In our patient there was gradual loss of body weight which led to severe acute malnutrition (WLZ<-3.5; WAZ <-3.09). This finding is consistent with the other reports of IDI. In intractable diarrhoea the mucosal injury persists for prolonged periods which precipitates malnutrition, on the other hand malnutrition impairs the normal proliferative and regenerative responses by crypt epithelium and villous damage and lengthens the intractable diarrhoea [20,21].
Diarrhoea improved with dietary intervention but recurred again along with fever due to prolonged hospital stay. Potential risk factors for developing hospital acquired sepsis in this patient were extreme young age, severe acute malnutrition, intractable diarrhoea and co-morbid conditions like pneumonia.
During the management we have faced some limitations as follows. Firstly, we could not arrange tests such as stool for reducing substances, fat estimation, intestinal biopsy, which could have helped us to reach a more definitive diagnosis. Secondly, we could not arrange total parental nutrition due to lack of facility that may precipitate a nosocomial infection followed by death.

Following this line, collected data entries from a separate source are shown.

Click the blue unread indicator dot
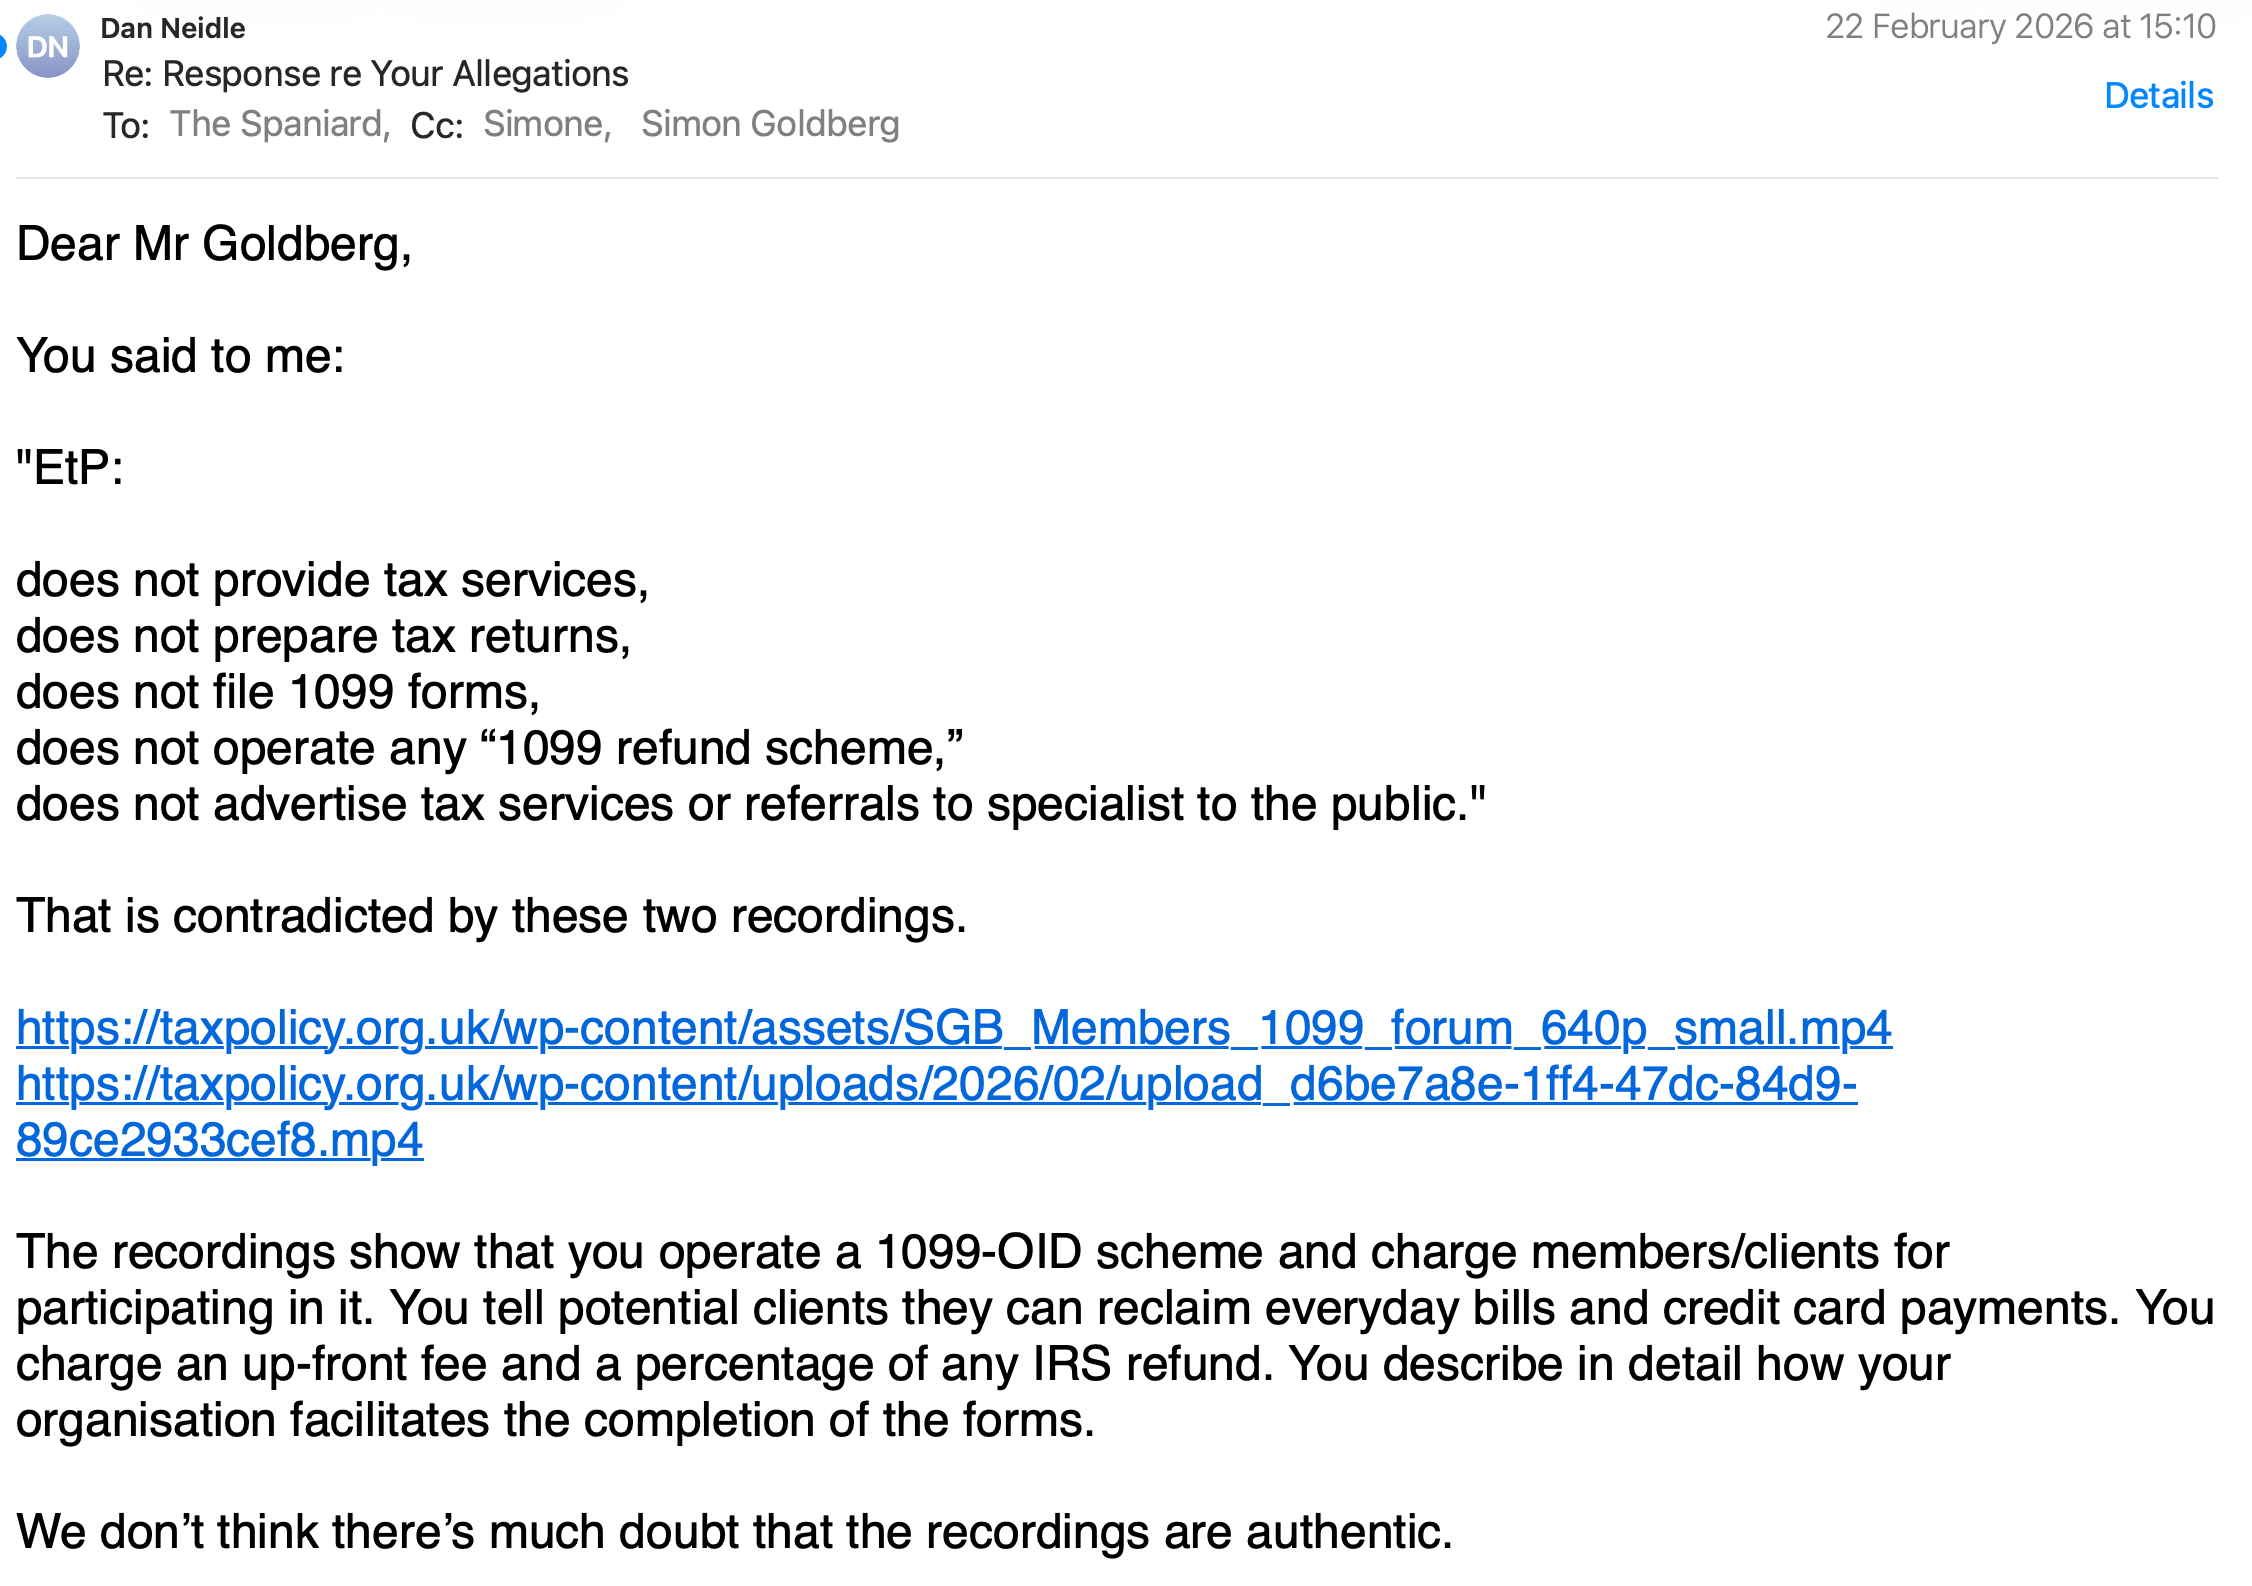The image size is (2252, 1586). tap(3, 46)
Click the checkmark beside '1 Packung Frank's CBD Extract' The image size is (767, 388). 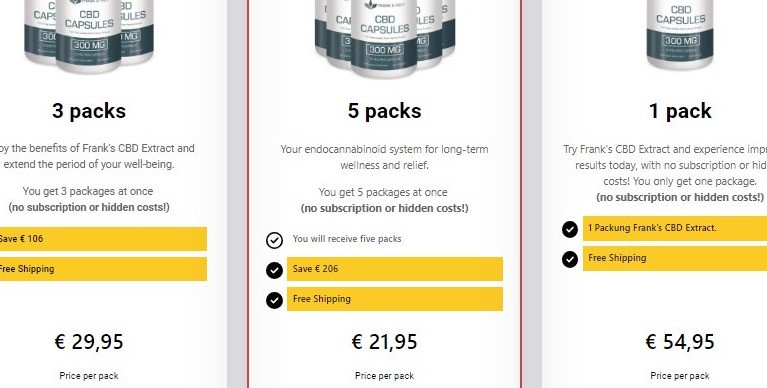(x=570, y=228)
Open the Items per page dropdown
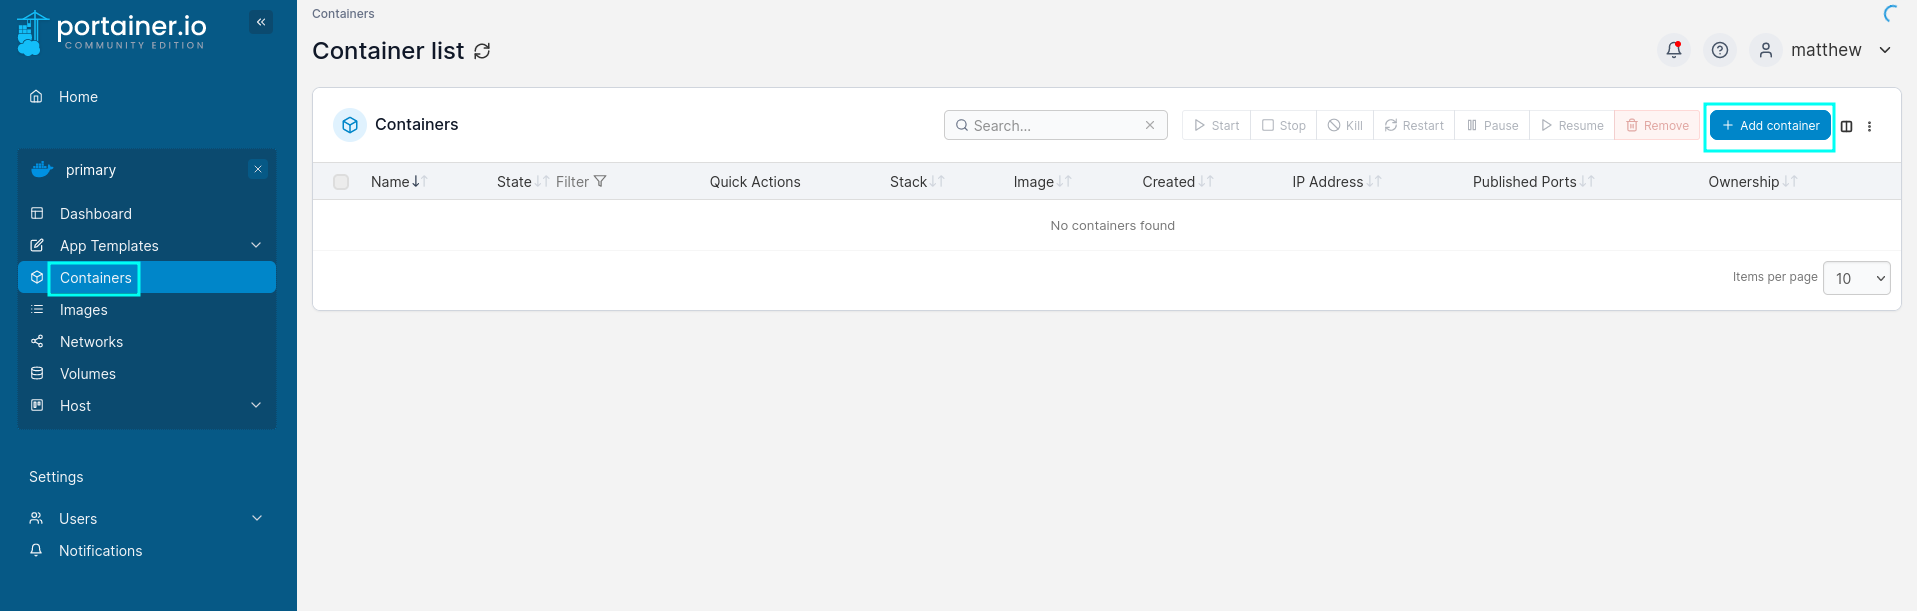 point(1856,278)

The strength of the article is the detail description of difficulty in managing a young child with intractable diarrhoea with limited resources due to the many complications that arise from the diarrhoea itself. Whereas, weakness of the article is due to lack of autopsy we could not reach a final diagnosis of the patient, which could be a good learning. These observations would further help health professionals to generate research hypothesis on risk factors and aetiology of intractable diarrhoea in infancy as well as developing a systematic approach to working up intractable diarrhoea in the limited resource setting.